Collège Notre Dame was founded by the brothers in 1869 with 24 students and was a boarding school exclusively for boys.
Today it has 1,600 students, None of the teachers are brothers. Michel Gauthier was the last brother to teach there, and he was fired in 1997 for sexually touching a female student.
The school is subsidized by the government, according to the number of students it has each year. In 2003-2004, for example, it received $3,421 for each of the 1,599 students enrolled, for a total of $5.5 million.
Up until the 1960s, more than 70 brothers lived in the school, which took in boarders until 1990. From its founding to the '80s, it was an exclusively male place, except for a few female teachers. When a brother retired, he was replaced by a layperson, since members of the order were aging and there were fewer new recruits.

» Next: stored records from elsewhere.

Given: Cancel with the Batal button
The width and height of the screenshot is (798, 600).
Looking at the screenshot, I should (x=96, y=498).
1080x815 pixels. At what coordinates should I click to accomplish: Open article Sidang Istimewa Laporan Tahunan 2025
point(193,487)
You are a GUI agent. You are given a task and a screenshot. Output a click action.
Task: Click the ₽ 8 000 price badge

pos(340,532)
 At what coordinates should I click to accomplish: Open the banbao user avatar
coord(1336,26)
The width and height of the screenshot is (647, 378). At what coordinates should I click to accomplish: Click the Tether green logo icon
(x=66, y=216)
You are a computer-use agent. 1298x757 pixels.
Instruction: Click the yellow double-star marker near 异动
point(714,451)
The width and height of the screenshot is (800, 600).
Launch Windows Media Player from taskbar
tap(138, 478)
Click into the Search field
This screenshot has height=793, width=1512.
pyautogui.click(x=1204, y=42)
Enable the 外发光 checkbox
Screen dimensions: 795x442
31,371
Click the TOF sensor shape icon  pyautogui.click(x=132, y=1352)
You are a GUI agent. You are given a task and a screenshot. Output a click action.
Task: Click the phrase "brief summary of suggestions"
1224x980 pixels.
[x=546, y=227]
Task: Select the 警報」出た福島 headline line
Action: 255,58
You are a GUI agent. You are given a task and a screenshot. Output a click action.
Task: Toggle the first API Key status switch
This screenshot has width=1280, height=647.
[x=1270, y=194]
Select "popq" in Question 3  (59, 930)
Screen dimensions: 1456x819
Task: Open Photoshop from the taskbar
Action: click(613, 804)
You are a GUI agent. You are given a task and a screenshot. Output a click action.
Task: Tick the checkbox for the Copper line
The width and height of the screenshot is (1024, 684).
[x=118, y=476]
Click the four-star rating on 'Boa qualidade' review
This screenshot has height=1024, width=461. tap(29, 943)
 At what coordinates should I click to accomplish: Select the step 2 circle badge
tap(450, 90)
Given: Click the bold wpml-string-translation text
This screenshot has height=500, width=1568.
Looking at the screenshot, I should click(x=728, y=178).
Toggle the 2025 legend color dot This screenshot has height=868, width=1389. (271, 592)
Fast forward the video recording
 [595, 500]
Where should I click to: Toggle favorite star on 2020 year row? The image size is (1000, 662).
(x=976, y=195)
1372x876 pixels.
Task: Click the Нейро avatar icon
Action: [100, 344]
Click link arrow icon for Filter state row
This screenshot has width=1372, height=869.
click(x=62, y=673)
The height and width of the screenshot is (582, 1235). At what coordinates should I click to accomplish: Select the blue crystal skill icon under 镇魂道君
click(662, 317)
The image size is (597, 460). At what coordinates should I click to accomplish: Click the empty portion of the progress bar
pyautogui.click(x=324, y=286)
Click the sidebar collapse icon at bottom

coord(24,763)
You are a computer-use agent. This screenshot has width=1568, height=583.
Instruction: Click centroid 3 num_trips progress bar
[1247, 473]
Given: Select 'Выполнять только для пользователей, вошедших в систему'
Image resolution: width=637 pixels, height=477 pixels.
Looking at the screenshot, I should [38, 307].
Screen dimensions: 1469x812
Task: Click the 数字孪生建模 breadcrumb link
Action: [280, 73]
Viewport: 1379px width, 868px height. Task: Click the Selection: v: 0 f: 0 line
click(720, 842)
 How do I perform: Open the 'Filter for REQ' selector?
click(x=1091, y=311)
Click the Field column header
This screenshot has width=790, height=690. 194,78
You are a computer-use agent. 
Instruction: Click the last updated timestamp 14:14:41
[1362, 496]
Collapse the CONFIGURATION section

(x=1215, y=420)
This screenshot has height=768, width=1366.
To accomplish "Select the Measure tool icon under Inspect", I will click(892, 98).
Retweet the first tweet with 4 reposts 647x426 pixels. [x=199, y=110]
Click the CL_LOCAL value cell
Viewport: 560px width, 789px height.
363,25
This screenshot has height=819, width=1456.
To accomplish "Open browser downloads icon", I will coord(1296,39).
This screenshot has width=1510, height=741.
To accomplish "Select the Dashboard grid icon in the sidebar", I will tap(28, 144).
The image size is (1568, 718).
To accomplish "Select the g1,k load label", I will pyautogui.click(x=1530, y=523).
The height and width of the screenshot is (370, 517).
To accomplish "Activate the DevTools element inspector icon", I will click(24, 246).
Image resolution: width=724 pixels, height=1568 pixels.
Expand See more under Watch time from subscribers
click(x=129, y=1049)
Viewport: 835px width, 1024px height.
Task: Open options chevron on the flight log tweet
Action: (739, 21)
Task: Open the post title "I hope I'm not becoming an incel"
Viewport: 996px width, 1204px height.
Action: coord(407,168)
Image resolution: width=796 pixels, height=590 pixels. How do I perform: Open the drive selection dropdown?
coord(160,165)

Today, only two brothers work at Collège Notre Dame: one in maintenance and the other in audio-visual. But there are brothers on the board of directors, giving the Brothers of Holy Cross a say in the running of the school, such as hiring the director general, renovations, approval of financial statements and approving signatories to bank accounts.
Brothers of Holy Cross finances
In Montreal, the order has about $50 million in assets, including investments and property. Brothers got their money from three sources: income from investments, old age pension and provincial pension, and rent from Collège Notre Dame, which is about $350,000 a year. A year and a half ago, the brothers joined together with the province's Fathers of Holy Cross to create one entity worth close to $100 million.
They pay no income tax and get a 50-per-cent refund for GST and PST.
Donations, which don't amount to more than about $13,000 annually, go to the overseas missions.